Последние слова Кабан произнес даже с сердцем.

– Вот, видишь, хоромы какие вывели!.. А к чему? Хошь бы внучата, что ли, были… Ну вот, и смотрю за домами-то! Хожу из угла в угол… Мужики говорят: «Житье тебе, Кабан!..» Завидуют… А мне другой раз хоть в петлю лезть! Ей-богу! Еще летом побалуешься, туда-сюда, как-нибудь: поборонуешь с бабами, покосишь с мужиками сообща… Вес как будто настоящий крестьянин… Забудешься другой раз, будто и взаправду работаешь… А зимой… что! Места не найдешь… Думал по осени телегу строить… давай тесать да пилить… А мужики смеются: «Ты бы, – говорят, – Кабан, лучше вот из колодца в колодец воду переливал… Скорей взопреешь!» И точно-взял бросил… Кому польза? – заключил он. – Так я думаю: сопьюсь я. Еще пока господь не допущает, а думается: враг одолеет… Вот оно што значит мужику шальные-то деньги: грех! один грех!.. Грабить оно при деньгах-то хорошо, точно…

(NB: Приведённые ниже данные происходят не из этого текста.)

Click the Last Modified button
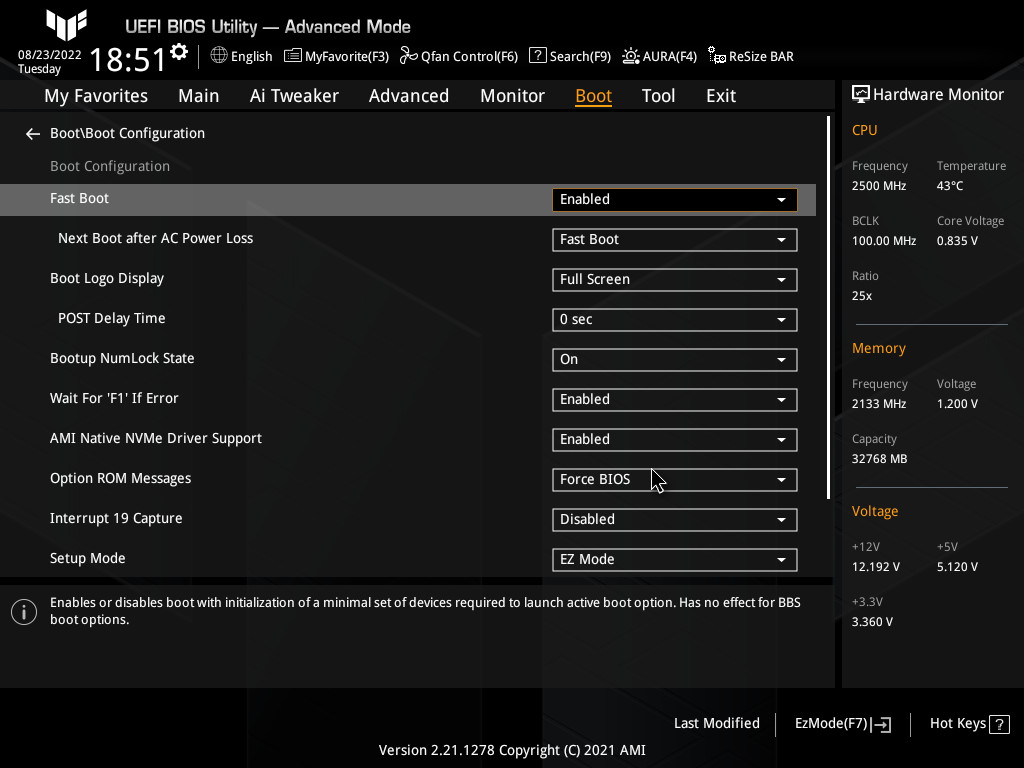This screenshot has height=768, width=1024. coord(716,723)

И действительно, я стал замечать, что Кабан попивает. Не то чтоб он пил запоем или «кутил» – нет, а так вот – ходит-ходит, словно обваренный, да рюмку-другую и выпьет. К вечеру придет ко мне, а у него уж сквозь седую бороду на щеках румянец играет, с усов улыбка не слетает, а серые глаза не то смеются, не то плачут. И вот в эти-то минуты он бывал особенно похож на покойного Самару. Так же, как тот, облокотится он, прямо насупротив вас, на стол, склонит голову на ладонь и, не спуская с вас глаз, затянет заунывную-заунывную песню. У вас сердце щемит, а у него из-под усов блаженная улыбка не сходит.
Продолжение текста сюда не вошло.